1. Silicon Validation times increase as features size decreases.
Even the most sophisticated SoC design methodology cannot fully account for all the parameters that impact silicon behavior, or for all logic "corner cases" that occur in the real life of a chip working at speed and in system. For example, the simultaneous occurrence of two unlikely events may not be anticipated pre-silicon, so it is never simulated or analyzed; however, it may cause unexpected behavior when it occurs in system. Pre-silicon verification methods " simulation, emulation, FPGA prototyping, timing analysis, and formal verification " do not address many deep sub-micron problems that occur in the actual device.
To pick just one example from a large universe, consider a scenario in which an unanticipated usage model of a circuit is exercised in system, causing more extensive system activity in a confined area of the chip. This results in an increase in the local on-chip temperature and introduces additional delays in that region, and consequently affects the timing of a critical path, resulting in erroneous logic behavior. Such a problem, first revealed in system, is nearly impossible to detect pre-silicon. Many other integration problems, configuration problems, and unexpected behaviors resulting from signal integrity, power, noise, cross-talk, thermal stress, or process-related issues may be similarly difficult to anticipate pre-silicon.
Because complete system-level verification of a complex SoC at 90 nm or below is not feasible pre-silicon, post-silicon validation has become an essential step in the design implementation methodology. The most important phase of this process is in-system, at-speed validation, which is the first opportunity for a newly manufactured chip to work in its intended environment and to interact with other chips on a system board while operating at its target frequency. At-speed, in-system usage under stress conditions introduces many new functional patterns and explores deep states and corner cases never encountered previously, exposing errors that escaped pre-silicon verification. Moreover, because of severely limited visibility of the internal dynamic behavior of the chip, locating such problems is much more difficult and far more expensive than in pre-silicon or on a tester.

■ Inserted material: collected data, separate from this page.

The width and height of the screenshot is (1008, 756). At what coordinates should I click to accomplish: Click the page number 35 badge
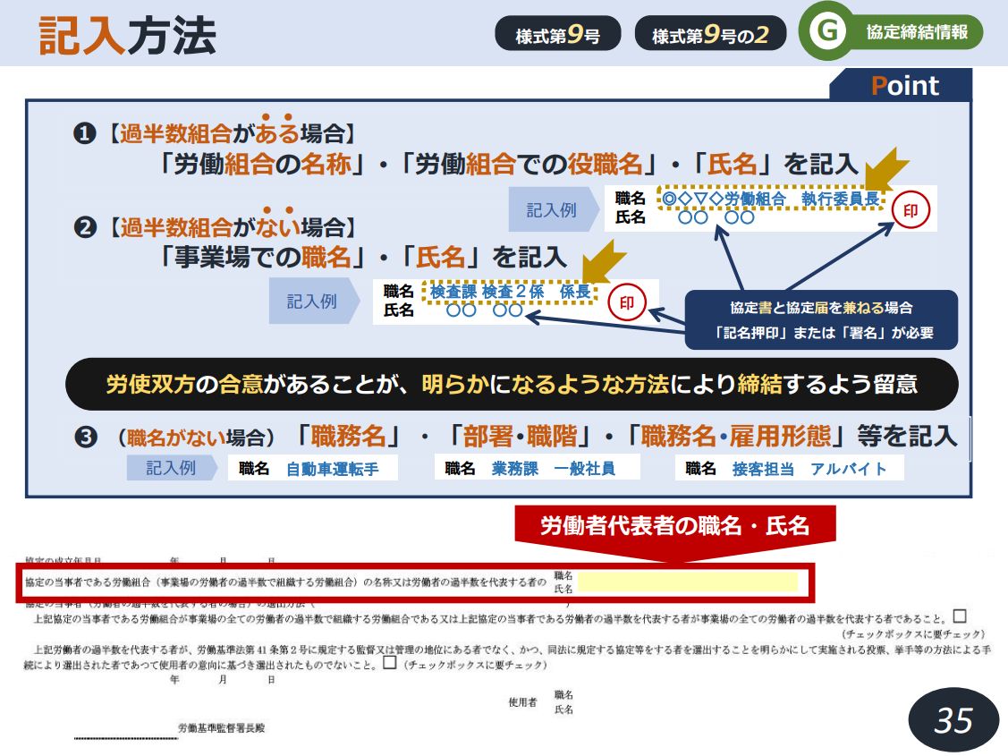point(953,718)
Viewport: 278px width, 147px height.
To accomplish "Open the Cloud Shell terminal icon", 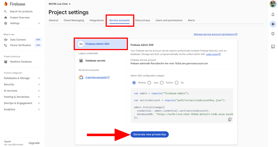I will [273, 46].
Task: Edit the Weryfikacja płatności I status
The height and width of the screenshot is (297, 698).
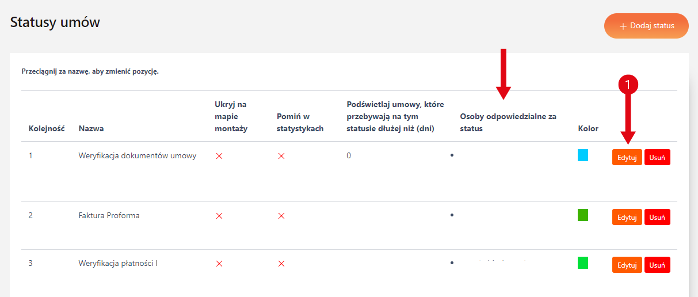Action: point(627,265)
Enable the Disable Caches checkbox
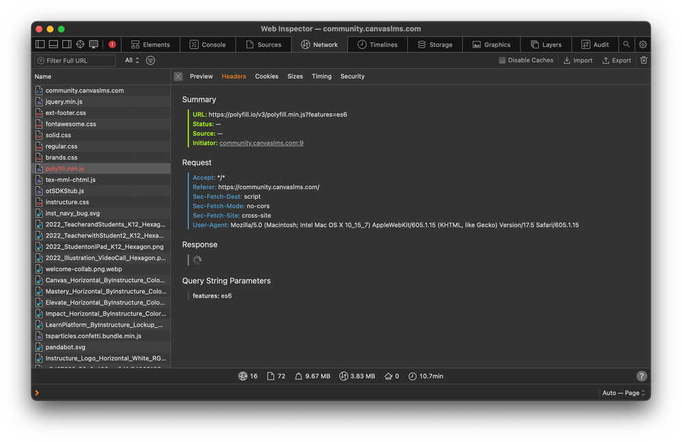This screenshot has width=682, height=442. pyautogui.click(x=502, y=60)
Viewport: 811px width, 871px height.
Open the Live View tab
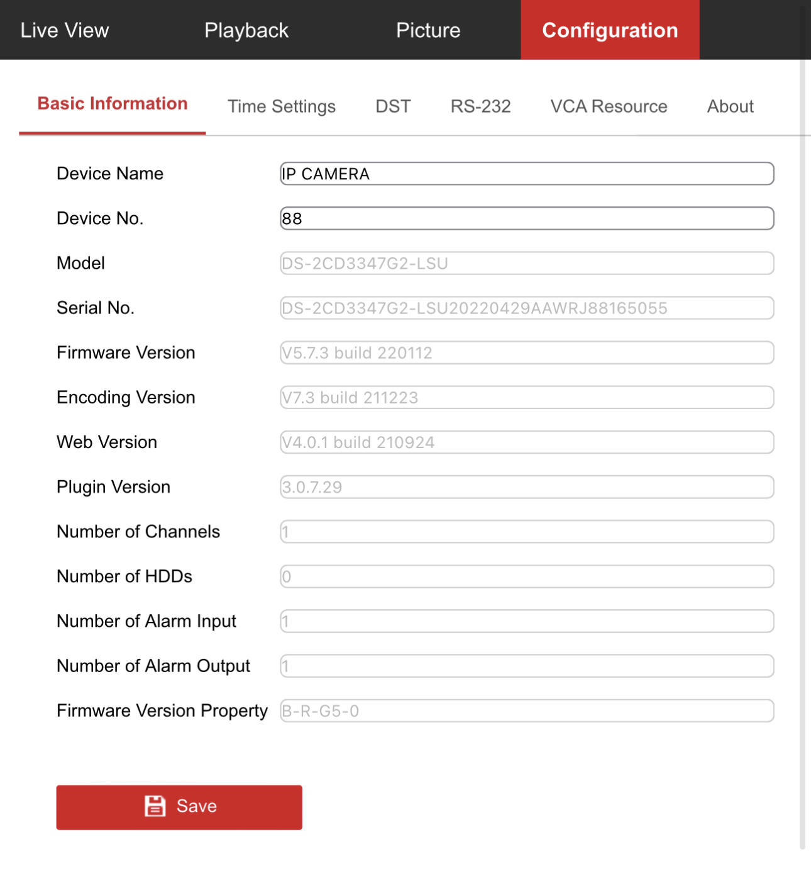tap(65, 30)
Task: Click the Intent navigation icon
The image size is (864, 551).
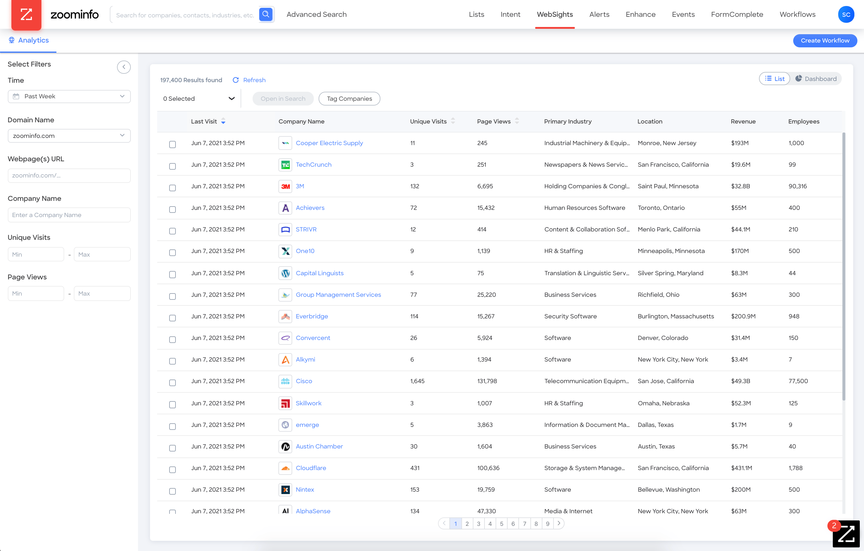Action: tap(511, 14)
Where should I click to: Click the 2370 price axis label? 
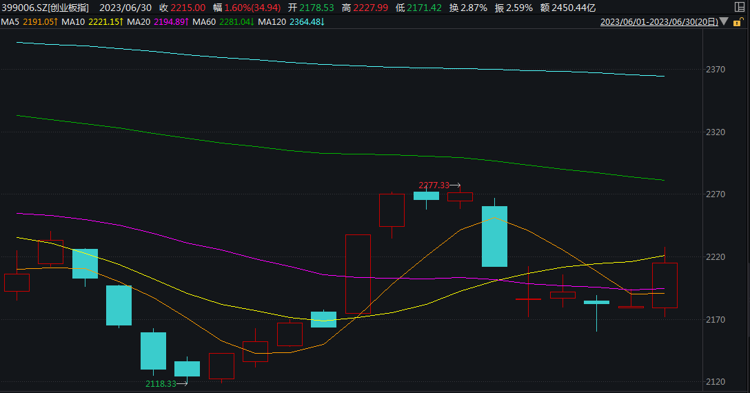(x=716, y=70)
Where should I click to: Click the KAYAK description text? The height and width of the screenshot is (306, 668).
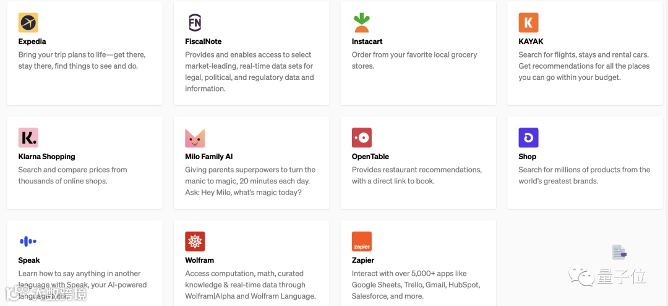(584, 66)
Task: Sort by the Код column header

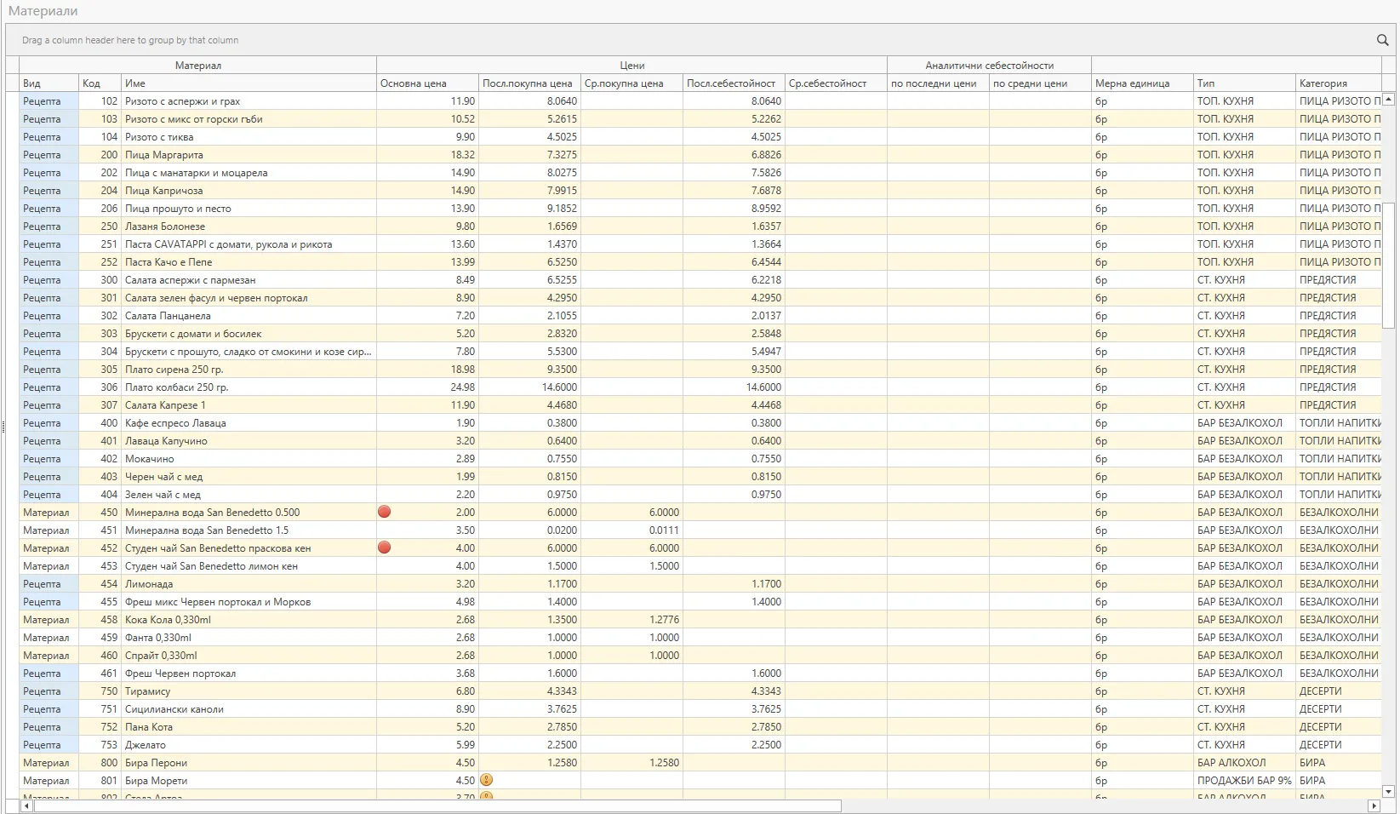Action: pos(100,83)
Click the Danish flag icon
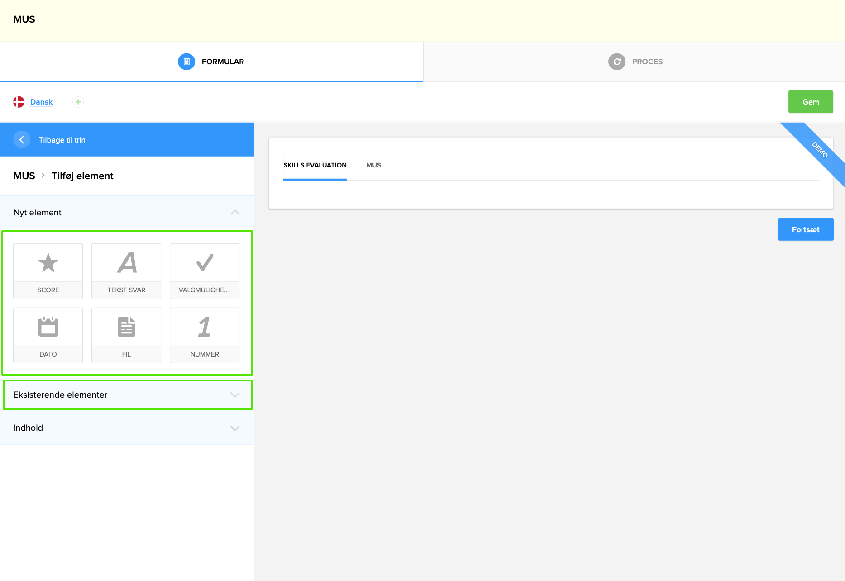 19,102
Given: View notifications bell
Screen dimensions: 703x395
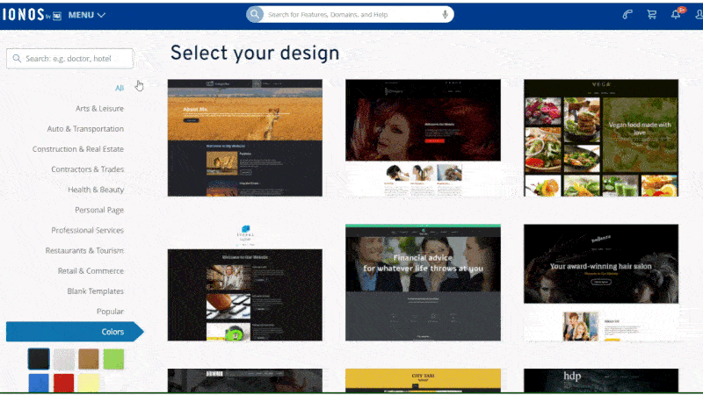Looking at the screenshot, I should pos(676,14).
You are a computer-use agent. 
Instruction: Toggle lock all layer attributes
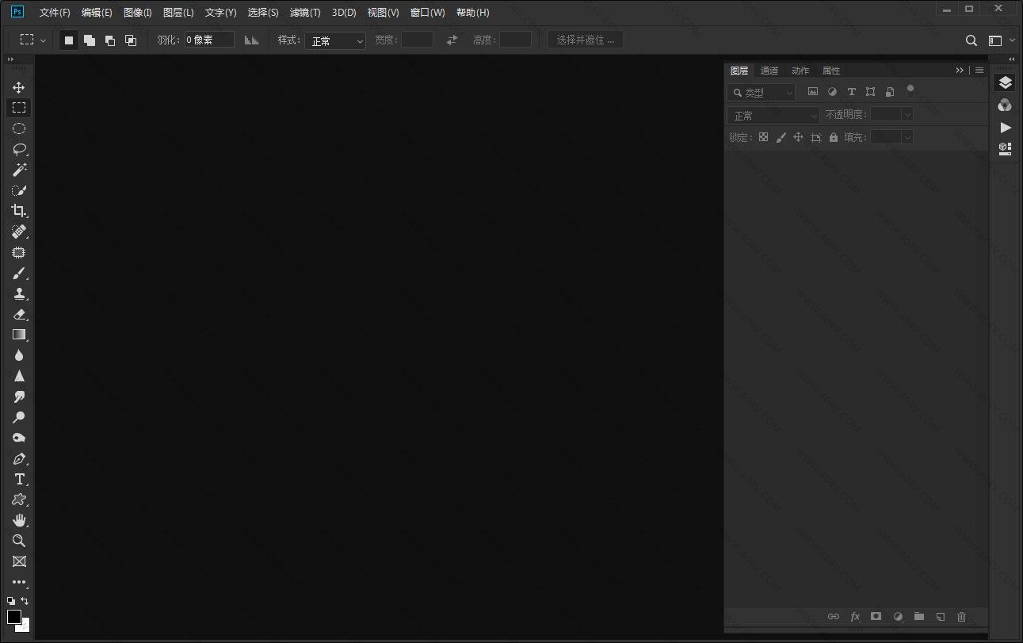(x=833, y=137)
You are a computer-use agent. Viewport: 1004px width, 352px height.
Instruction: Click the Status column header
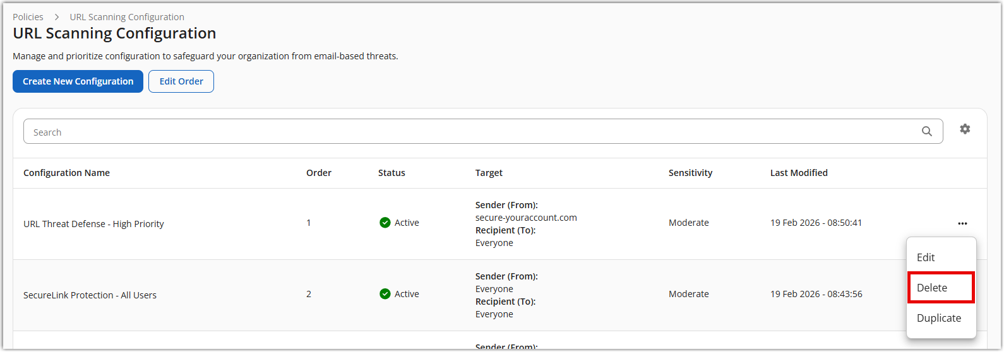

Unlike tester-based experiments that are fully repeatable, in-system operation is not completely deterministic because of unpredictable interactions among independent events such as external interrupts, irregular network traffic, bus arbitration, and transactions involving asynchronous clock domains. This non-determinism makes many problems appear as intermittent, and severely complicates silicon validation and debug.
The non-deterministic operation and the lack of control over stimuli applied to the chip combine to create another difficulty: we no longer know the expected values. Even if we had complete observability, determining whether the observed values are correct requires a more complex analysis than "at vector number k, the values of BUSX should be YYY."
Yet another complicating factor is the difficulty of determining the nature of the problem we are dealing with. In addition to functional problems (such as corner cases or deep-state bugs) and timing errors, the SoC operation may be also affected by defects that eluded manufacturing tests and are detected only in system. Taking a chip that fails in system through manufacturing testing often results in a "No Trouble Found" outcome because the operational conditions that create the failures cannot be reproduced on a tester. This situation also occurs with chips that fail in the field. Understanding how such problems manifest functionally has significant benefit in later stages of development.
It is clear that the semiconductor industry needs a new, systematic, and scalable approach to solve these problems effectively.
By Miron Abramovici and Paul Bradley, Dafca
September 16, 2007 -- edadesignline.com
A difficult problem
Silicon validation " proving the chip works correctly at speed and in system under different operating conditions " is always necessary, even for a "perfect" design. Silicon debug " finding the root cause of a malfunction " is necessary whenever the design turns out to be not entirely flawless. First-silicon validation and debug require a labor-intensive engineering effort of several months, and have become the least predictable and the most time-consuming part " 35% on average " of the development cycle of a new chip at 90nm (Figure 1). The difficulty of the silicon validation is expected to increase at 65nm and below because existing ad-hoc methodologies do not scale with the unprecedented levels of SoC device complexity.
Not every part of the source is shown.